Queensland Minister for State Development, Manufacturing, Infrastructure and Planning, Cameron Dick, said the funding will deliver on the Premier’s election commitment to increase opportunities for apprentices and drive research and innovation in the region’s rebounding mining sector.

“The Mackay Resources Centre of Excellence will be a one-of-a-kind facility in Queensland that will tap into local expertise to provide training and education, biomedical research, product innovation and demonstration, as well as having tourism potential,” Mr Dick said.

Queensland Assistant Minister for State Development and Member for Mackay, Julieanne Gilbert, said the Mackay Resources Centre of Excellence would be a gamechanger for her community.

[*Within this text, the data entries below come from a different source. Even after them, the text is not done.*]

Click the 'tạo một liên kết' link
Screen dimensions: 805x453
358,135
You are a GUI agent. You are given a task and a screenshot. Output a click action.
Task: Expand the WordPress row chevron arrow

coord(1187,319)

“Our government is focused on generating knowledge-based jobs of the future and creating communities that are prosperous and positioned for growth, and we know that starts with supporting Queenslanders living in regional communities like Mackay with training and building potential for job opportunities,” she said.

“We recognise there is a skills shortage in the industry, so basing the Centre of Excellence in Mackay, where it is most needed, is great news for people seeking safe, accelerated training so they are better equipped to find work in Queensland’s mining sector.”

The centre will be delivered by Mackay Regional Council in partnership with the Resource Industry Network, with operational involvement from tertiary education providers.

Mackay Mayor, Greg Williamson, said the resources sector was an important industry for the area, paying more than $1 billion in wages to more than 8600 full-time employees in the greater Mackay region, and that the new state-of-the-art facility would be a valuable development for the sector.

“In addition to the Centre of Excellence providing a ‘living lab” environment for industry training providers and private METS (mining equipment, technology and services) companies, it will be particularly beneficial in fostering collaboration between researchers and business and driving innovation and commercialisation,” Mr Williamson said.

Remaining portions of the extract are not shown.